It killed something inside Legolas.

"It was all I could do to keep myself together until Arwen came home, and only the hope that our relationship would be the same, that I could talk to her as I had as a child, kept me sane. Upon her arrival, I was relieved to find that she was still my confidante, that she would offer me the kind of open ear," and he blushed at the sound of his own voice forming that treacherous word, "and advice that she'd given me as a child."

"From a more mature standing point, I expect."

Aragorn gave a bark of laughter at that. "Yes. I spent a great deal of time with her, in her rooms or mine, talking of my love, learning of hers. It took some time before I was able to deal with such heady emotions, and without her I would have been lost. I did not see the Elves in Rivendell in a different light as an adult than I had as a child, never fallen like that..." He closed his eyes, wrapping his arms around himself despite the lingering discomfort. "I would have asked Elrond his permission to court, but I needed Arwen's advice and support. And the morning I finally was able to put all of my feelings in their proper order, I came to breakfast, swept Arwen off her feet in a hug and kissed her good morning." He said nothing more, though something was quite obviously left missing.

"And her ears." Legolas realized how it must have looked to the citizens of Rivendell: Aragorn, rushing in to the main hall in a wild joy, whirling Arwen around in a swirl of gowns and laughter - and then bestowing the one caress that would have cemented a relationship with no doubt whatsoever, were it between two who had not been in the same habit from childhood.

"Yes. Neither of us had any notion of why everyone was congratulating us during the day. Not until Elrond pulled us both into his study and asked us when the wedding was supposed to be."

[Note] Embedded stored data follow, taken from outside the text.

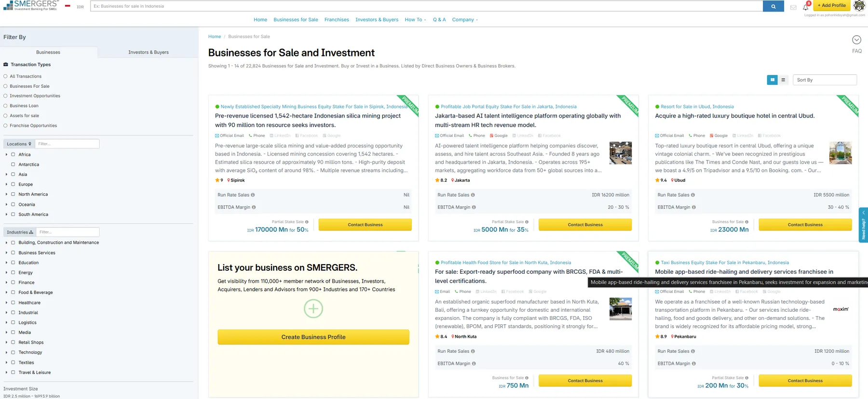Click the Ubud resort listing thumbnail
868x399 pixels.
point(840,153)
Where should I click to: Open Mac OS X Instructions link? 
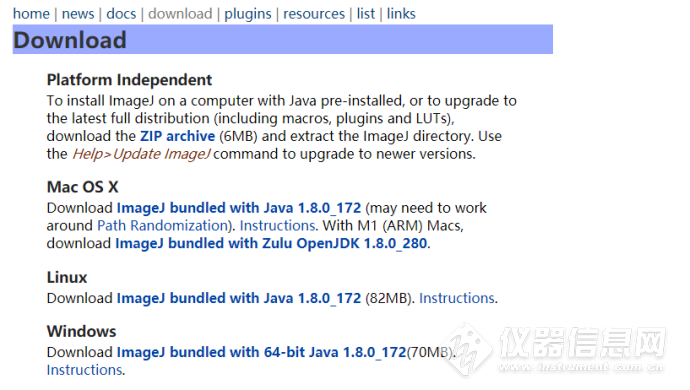278,225
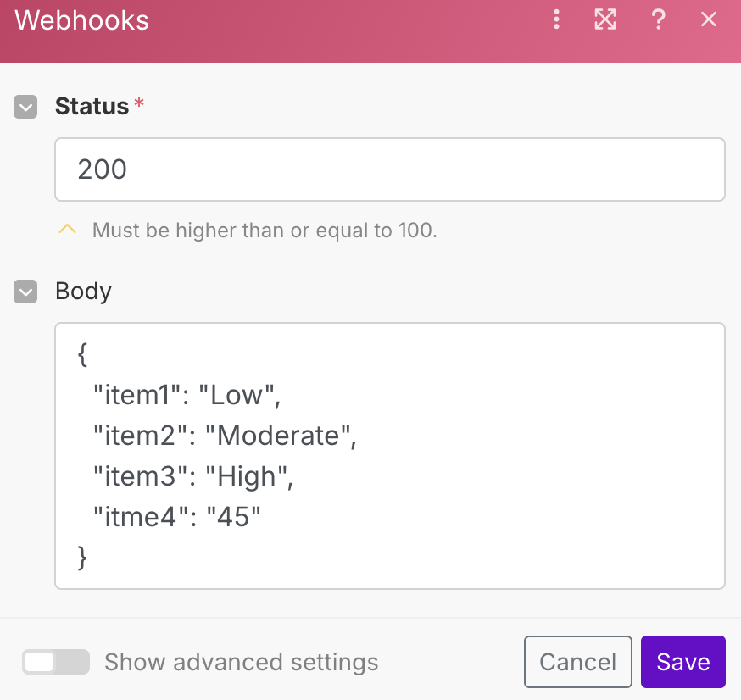Click the yellow caret beside the validation hint
Viewport: 741px width, 700px height.
[x=68, y=230]
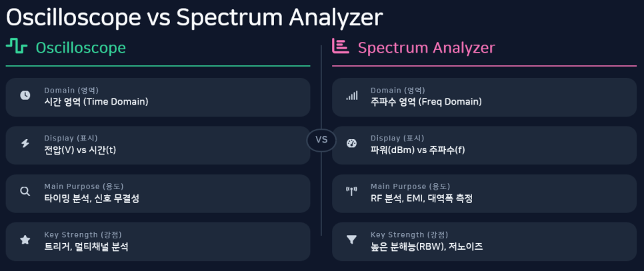Click the star Key Strength icon
Viewport: 644px width, 271px height.
pyautogui.click(x=25, y=240)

"That must have been a shock," the Elf managed through his laughter.

Aragorn had to join in, though his laughter was more rueful than amused. "Arwen looked about ready to faint. I know I was wishing the orcs to attack or something, anything that would get us out of the situation."

"And Elrond?"

"Demanded an explanation, and got one. He'd long known that Arwen's beloved was in Valinor already, and suspected I'd fallen in love, but didn't know with who. We sat there for several hours, stumbling over each other's explanations, interrupting each other at every opportunity, until Elrond managed to put the pieces together."

The trees loomed larger now, still a ways off, but it spoke well of a water source and rest. And that he would soon be forced to deal with - Aragorn shook his head. 'I am not going there, not yet.'

"From what I've seen of the two of you, I cannot imagine you and Arwen so - so-"

"Oh, we were doing it on purpose. Neither of us could stand to actually say anything outright, and we were experts by then at picking up when the other needed a timely rescue."

"I can imagine how amused Elrond must have been at that," Legolas said sarcastically.

"Oh, he was torn between rage and hysterical laughter. I'm still not quite sure which." Aragorn took another drink from his waterskin, yet another reminder of why he was talking about this. "In any case, the damage was done. The entire population of Rivendell, save myself, Arwen, and Elrond, who had managed to figure out the truth between the two of us, and maybe - maybe - my brothers, knew Arwen and I were engaged to be married. And several of them took it upon themselves to announce it to the other Elven realms, and left us with either a very... embarrassing explanation of the truth, or playing the parts everyone had already assumed us to have."

"And the Evenstar?"

"Everything in public was just that - for the public eye. A good deal of the time we spent behind closed doors was in scripting and rehearsing those 'private' scenes others would stumble on. Like her offering me her immortality. Elrond helped us with those, believe it or not. He felt it a small price to pay to have Arwen free to leave with him when they depart these shores."

"So he got Arwen, she got to join her beloved. And your messenger friend?"

"Above my station."

Legolas could only gape at him in shock. "Above your station? You're heir to the throne of Gondor! How can you even think such a-"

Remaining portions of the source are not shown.